Now, I am used to bees who are gentle, and who pretty much ignore me when I am working the hives.  I want to be able to relax and enjoy my bees when I am in the beeyard.  Dealing with aggressive bees who seem intent on driving me away from the hive is not my idea of fun. So, what to do?

First, try to find out if something could be disturbing an otherwise calm hive.  Was the weather not good that day?  Strong winds, approaching storms, or other changes in the weather can cause a hive to become grouchier than they normally would be.  Being harassed by animals can also cause a hive to be more aggressive than usual. Check around the hive – are there scratch marks at the entrance?  This could mean that skunks or other marauders have been harassing the hive.  Observe the hive during the day- are they under attack by hornets, yellow jackets, or other insects?  Finally, could you have accidently squished any bees when opening the hive?  If a number of bees are killed or injured, it could trigger a defensive response in the hive.

In our case, we could not find any sign that the hive was being harassed in any way.  The weather was fine, and we could find no external cause for the hives behavior.  We decided to wait a week, and open up the hive again, to see if there was any change.  When we again opened up the hive, we were greeted with the same response. The ripe banana alarm smell, and bees aggressively circling, bouncing off of our veils, and attempting to sting us. We closed up the hive, and decided to think about what to do next.
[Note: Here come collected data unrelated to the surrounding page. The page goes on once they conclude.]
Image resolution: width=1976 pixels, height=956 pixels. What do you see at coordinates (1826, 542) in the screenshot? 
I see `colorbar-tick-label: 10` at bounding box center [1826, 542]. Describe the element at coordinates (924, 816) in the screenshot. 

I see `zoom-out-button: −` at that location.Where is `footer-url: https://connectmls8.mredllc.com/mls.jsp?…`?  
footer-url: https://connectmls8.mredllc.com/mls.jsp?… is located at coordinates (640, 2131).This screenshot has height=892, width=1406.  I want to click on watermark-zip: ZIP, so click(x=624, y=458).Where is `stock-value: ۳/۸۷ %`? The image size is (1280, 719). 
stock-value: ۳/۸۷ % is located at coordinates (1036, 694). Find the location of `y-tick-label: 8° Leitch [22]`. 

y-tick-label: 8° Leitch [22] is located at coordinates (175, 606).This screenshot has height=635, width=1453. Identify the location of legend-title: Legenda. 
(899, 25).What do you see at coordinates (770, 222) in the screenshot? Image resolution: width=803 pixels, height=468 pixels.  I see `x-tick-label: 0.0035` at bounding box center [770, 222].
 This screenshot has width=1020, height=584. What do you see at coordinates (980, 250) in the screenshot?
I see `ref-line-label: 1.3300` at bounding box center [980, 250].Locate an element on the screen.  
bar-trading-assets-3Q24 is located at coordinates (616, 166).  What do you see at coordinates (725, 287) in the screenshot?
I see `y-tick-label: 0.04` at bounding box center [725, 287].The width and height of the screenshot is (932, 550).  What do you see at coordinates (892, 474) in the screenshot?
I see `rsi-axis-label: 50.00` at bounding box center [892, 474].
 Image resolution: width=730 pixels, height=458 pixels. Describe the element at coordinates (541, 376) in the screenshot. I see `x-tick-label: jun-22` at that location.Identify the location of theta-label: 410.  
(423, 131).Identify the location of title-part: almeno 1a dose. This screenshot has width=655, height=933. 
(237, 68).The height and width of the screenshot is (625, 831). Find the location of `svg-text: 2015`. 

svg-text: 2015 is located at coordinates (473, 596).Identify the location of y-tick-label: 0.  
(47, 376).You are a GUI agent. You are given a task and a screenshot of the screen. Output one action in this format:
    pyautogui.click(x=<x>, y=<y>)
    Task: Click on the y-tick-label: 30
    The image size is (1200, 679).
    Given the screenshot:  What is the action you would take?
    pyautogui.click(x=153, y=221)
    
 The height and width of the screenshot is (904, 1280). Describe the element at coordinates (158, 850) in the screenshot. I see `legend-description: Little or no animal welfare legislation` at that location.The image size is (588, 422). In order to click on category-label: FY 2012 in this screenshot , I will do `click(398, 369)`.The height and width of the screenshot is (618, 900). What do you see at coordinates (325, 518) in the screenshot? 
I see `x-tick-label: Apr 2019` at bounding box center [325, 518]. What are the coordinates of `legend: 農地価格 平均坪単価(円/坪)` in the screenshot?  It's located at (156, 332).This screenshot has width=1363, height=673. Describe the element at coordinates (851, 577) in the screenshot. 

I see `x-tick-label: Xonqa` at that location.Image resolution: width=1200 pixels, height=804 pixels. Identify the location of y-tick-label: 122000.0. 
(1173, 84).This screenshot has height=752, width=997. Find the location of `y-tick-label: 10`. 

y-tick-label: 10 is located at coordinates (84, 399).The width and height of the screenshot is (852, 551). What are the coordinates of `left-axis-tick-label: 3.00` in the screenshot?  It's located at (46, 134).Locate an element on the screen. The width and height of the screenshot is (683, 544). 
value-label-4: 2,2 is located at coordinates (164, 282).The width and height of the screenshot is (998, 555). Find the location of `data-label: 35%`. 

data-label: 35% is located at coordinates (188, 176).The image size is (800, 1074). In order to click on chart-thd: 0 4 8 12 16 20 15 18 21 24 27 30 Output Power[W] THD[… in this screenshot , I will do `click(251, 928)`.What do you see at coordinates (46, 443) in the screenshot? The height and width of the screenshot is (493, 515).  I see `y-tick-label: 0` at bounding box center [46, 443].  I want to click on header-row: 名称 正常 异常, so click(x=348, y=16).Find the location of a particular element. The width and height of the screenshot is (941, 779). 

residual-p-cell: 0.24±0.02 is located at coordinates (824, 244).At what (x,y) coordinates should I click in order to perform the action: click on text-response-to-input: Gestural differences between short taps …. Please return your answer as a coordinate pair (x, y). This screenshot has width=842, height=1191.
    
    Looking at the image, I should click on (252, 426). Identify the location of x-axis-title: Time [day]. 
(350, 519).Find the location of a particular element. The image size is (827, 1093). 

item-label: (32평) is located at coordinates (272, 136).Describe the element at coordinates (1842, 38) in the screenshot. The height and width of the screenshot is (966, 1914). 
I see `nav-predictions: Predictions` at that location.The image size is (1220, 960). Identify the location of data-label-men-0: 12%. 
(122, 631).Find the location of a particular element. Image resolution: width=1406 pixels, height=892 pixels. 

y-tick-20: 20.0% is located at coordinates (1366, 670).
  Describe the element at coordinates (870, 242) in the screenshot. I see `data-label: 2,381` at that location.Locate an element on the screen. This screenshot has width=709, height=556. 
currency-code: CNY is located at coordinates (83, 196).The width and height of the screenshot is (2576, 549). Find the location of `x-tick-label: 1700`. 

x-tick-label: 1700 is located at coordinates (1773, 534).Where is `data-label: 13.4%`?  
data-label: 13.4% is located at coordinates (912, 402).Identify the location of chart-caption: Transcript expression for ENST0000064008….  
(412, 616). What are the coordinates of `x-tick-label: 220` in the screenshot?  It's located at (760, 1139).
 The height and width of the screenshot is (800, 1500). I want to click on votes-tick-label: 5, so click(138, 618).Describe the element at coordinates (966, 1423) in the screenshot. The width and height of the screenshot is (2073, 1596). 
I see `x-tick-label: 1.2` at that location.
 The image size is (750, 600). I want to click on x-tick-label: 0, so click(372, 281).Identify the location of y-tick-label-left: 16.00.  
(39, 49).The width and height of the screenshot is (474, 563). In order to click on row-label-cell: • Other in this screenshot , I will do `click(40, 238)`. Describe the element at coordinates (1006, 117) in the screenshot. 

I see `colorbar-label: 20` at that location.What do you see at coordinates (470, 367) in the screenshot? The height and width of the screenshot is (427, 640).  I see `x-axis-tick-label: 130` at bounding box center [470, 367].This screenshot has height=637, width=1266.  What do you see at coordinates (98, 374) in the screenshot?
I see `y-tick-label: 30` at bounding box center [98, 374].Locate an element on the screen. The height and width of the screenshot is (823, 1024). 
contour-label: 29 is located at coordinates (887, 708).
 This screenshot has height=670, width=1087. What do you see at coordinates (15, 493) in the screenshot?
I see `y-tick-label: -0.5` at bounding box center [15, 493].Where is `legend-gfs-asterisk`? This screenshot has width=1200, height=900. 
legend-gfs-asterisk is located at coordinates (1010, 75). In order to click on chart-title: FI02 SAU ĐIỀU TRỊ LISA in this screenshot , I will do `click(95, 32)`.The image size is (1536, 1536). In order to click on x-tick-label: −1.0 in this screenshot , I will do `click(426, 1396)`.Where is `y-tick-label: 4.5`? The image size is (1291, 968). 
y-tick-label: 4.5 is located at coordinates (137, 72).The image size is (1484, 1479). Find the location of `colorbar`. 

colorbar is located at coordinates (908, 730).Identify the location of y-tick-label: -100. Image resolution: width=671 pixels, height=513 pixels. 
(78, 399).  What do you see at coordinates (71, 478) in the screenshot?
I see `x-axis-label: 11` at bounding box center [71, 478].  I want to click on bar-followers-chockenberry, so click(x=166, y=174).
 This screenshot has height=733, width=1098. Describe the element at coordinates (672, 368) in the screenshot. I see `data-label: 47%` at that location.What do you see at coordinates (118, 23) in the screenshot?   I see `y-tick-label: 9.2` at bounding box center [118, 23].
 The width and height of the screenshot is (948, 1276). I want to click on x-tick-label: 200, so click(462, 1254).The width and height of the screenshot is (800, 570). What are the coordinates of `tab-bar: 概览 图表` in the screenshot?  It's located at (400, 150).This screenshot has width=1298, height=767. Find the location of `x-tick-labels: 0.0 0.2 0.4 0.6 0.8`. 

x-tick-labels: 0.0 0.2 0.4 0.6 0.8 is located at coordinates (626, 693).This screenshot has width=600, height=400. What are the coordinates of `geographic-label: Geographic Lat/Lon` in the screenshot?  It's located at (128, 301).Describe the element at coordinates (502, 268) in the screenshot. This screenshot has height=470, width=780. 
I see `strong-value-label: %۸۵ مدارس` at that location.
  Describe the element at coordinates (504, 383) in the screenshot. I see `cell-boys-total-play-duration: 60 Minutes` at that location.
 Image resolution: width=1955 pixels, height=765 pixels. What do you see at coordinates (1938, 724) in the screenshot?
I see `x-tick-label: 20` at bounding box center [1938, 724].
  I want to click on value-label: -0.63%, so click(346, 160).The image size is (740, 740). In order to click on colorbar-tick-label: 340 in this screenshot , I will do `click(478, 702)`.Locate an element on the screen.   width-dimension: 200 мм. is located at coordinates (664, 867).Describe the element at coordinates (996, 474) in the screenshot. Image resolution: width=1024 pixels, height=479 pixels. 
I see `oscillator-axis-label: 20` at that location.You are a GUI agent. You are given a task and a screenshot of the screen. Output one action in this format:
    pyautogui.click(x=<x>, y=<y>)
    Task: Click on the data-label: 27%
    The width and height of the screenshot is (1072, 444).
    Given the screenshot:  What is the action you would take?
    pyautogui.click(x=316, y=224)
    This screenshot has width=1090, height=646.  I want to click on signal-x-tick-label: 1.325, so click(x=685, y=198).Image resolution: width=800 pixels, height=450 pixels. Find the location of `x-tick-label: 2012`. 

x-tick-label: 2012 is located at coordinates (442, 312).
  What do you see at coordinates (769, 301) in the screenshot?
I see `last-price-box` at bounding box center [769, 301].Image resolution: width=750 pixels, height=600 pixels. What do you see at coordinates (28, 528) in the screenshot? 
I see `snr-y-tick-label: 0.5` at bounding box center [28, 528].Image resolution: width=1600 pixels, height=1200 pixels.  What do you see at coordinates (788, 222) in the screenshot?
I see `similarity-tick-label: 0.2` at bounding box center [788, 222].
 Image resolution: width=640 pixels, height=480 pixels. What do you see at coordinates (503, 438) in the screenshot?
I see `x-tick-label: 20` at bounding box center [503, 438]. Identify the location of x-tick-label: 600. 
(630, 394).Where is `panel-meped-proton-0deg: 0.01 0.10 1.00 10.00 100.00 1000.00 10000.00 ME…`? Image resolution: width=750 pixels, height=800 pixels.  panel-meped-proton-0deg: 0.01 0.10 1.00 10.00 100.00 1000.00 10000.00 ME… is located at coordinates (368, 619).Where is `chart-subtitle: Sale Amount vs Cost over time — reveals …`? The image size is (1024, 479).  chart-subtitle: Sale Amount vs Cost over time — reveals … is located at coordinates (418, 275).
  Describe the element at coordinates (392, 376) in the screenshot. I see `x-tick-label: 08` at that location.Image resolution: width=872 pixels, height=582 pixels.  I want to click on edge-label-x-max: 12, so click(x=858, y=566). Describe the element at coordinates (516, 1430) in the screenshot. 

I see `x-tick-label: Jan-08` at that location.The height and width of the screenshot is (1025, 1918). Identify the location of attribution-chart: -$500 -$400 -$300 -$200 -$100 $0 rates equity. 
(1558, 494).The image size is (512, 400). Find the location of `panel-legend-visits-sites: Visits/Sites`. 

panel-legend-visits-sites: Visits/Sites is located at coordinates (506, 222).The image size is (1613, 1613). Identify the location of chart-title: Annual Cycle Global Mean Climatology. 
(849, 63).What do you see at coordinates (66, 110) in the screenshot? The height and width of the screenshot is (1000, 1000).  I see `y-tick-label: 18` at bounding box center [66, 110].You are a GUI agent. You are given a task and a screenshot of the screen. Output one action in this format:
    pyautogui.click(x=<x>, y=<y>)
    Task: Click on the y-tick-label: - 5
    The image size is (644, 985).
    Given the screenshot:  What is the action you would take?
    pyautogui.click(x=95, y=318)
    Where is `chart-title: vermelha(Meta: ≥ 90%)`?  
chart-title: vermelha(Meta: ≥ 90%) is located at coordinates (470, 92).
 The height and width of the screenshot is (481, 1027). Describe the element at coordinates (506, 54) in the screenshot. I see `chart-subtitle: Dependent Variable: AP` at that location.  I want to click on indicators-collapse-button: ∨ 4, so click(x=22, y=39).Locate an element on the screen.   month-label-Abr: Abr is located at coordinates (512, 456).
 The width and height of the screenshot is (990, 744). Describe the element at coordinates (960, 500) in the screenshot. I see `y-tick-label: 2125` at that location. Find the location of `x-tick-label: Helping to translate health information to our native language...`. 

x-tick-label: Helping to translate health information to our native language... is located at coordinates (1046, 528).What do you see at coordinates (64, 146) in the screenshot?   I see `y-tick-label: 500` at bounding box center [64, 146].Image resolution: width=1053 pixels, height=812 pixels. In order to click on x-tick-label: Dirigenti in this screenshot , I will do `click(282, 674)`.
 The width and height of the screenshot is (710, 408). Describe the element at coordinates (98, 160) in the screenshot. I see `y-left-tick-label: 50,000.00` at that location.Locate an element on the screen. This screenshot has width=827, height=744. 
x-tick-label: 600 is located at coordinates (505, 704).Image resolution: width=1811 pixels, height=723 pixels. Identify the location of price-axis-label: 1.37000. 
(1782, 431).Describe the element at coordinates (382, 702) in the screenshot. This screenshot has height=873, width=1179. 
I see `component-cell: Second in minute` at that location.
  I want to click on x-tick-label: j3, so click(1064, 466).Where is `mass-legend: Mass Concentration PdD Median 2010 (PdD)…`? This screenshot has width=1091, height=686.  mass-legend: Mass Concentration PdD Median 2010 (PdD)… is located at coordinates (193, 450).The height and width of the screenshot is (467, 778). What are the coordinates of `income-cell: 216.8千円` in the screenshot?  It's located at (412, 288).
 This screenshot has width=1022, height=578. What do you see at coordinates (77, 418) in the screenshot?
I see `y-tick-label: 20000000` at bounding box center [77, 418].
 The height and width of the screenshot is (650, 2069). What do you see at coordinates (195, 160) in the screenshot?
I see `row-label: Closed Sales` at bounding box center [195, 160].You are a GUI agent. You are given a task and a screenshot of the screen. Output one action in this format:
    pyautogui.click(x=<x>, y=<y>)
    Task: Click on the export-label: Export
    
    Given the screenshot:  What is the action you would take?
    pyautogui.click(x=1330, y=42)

At this point, we decided that the issue was probably with the queen.  One option would have been to simply replace the queen.  You can do this by ordering a queen, and a few days before she is due to arrive, go into the hive and destroy the old queen. After a few days without a queen, the hive should be ready to accept a new queen.   However, since this was a very large hive, and we wanted to expand the size of our apiary, we decided to split up the hive to make several new hives.  We got set up to begin three new hives – hive stands, bottom boards, hive bodies, inner and outer covers.  After getting all of our protective gear on (we even wore gloves for this one), we smoked the grouchy hive, and opened them up.